13th- Millard Fillmore

Fillmore grew up on a farm in the lush green countryside near the Finger Lakes in upstate New York. As most youths did back then, he shared the chores by chopping wood, clearing fields, and helping with the harvest. He liked to hunt and fish, but his father sent him to learn the clothmaking trade at age 14.

Things improved, though, when his father sent him to study law in 1819. Fillmore was so happy at getting out of the clothmaking business that he wept openly.

He briefly left his law studies to teach school, but he managed to be admitted to the New York State Bar in 1823. Fillmore was a member of the state assembly from 1829 to 1832, a member of Congress from 1833 to 1835, and again from 1837 to 1843.

Fillmore was an avid reader who collected more than 4,000 books for his own personal library. As president, he began the first permanent White House library.
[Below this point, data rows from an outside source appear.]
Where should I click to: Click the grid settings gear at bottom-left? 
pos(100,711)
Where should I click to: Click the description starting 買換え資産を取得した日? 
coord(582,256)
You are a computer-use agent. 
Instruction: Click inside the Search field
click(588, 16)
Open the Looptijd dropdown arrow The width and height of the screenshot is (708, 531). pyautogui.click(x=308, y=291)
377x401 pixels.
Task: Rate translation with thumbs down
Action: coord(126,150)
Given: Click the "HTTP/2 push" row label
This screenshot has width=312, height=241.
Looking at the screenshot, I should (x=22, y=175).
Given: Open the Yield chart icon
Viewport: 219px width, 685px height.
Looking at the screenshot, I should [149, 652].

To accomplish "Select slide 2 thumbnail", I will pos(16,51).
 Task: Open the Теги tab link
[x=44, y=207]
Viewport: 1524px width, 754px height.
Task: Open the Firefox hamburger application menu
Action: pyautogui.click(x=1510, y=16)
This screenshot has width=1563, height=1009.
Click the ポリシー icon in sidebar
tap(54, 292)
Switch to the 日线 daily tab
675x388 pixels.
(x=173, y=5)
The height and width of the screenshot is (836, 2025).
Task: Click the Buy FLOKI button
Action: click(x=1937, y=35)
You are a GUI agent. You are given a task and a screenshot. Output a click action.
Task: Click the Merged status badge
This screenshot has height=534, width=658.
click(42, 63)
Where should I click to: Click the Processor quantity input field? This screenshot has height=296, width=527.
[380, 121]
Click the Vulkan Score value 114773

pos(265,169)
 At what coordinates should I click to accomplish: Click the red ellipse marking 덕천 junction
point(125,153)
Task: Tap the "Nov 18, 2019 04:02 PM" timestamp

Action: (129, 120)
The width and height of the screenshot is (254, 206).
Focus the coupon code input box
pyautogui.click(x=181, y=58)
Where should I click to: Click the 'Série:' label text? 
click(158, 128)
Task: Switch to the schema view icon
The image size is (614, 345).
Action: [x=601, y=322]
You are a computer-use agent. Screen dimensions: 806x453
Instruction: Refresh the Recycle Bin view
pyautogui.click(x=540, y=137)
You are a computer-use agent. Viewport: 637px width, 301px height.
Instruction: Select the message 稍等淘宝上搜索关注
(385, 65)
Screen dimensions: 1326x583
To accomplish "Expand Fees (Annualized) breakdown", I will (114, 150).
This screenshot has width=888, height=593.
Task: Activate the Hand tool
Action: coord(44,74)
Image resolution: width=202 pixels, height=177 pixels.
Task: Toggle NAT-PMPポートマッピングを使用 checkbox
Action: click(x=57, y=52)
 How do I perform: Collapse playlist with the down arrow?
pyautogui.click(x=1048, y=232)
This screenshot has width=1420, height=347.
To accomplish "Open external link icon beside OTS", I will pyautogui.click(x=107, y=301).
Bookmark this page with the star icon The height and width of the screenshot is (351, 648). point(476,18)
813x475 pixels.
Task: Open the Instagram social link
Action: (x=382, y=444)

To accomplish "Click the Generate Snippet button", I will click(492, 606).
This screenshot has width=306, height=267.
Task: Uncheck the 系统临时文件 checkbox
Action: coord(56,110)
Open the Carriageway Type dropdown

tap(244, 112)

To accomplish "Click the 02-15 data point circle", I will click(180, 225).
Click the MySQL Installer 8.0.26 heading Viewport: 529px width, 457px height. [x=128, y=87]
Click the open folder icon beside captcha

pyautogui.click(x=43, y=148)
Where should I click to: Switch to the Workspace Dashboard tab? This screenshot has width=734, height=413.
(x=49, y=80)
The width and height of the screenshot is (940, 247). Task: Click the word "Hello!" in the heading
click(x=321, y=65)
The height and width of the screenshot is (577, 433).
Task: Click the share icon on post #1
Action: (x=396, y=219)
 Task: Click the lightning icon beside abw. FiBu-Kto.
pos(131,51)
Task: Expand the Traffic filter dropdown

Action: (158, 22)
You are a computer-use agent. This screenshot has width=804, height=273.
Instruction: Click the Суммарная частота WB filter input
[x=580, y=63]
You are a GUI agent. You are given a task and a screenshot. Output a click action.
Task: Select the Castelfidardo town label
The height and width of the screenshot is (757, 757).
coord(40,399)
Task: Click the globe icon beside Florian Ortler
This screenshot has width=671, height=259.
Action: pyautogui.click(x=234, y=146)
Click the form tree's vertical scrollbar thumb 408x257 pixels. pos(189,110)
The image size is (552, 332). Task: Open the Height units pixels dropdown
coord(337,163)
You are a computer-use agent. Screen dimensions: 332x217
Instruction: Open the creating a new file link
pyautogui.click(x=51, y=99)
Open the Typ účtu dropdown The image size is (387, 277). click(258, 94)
Fillmore opposed the entry of Texas into the Union as a slave state, and he also voted for a protective trade tariff. He was defeated in his bid to be governor of New York in 1844.
Millard Fillmore was elected vice president in 1848, and he succeeded to the presidency when President Zachary Taylor died while in office. He favored the Compromise of 1850 and also signed the Fugitive Slave Law. These actions displeased those on both sides of the slavery issue, and he was not renominated at the 1852 convention.

The Know-Nothing party nominated Fillmore for president in the 1856 election, but he was defeated by the eventual winner, James Buchanan. He died in Buffalo, N.Y. on March 8, 1874.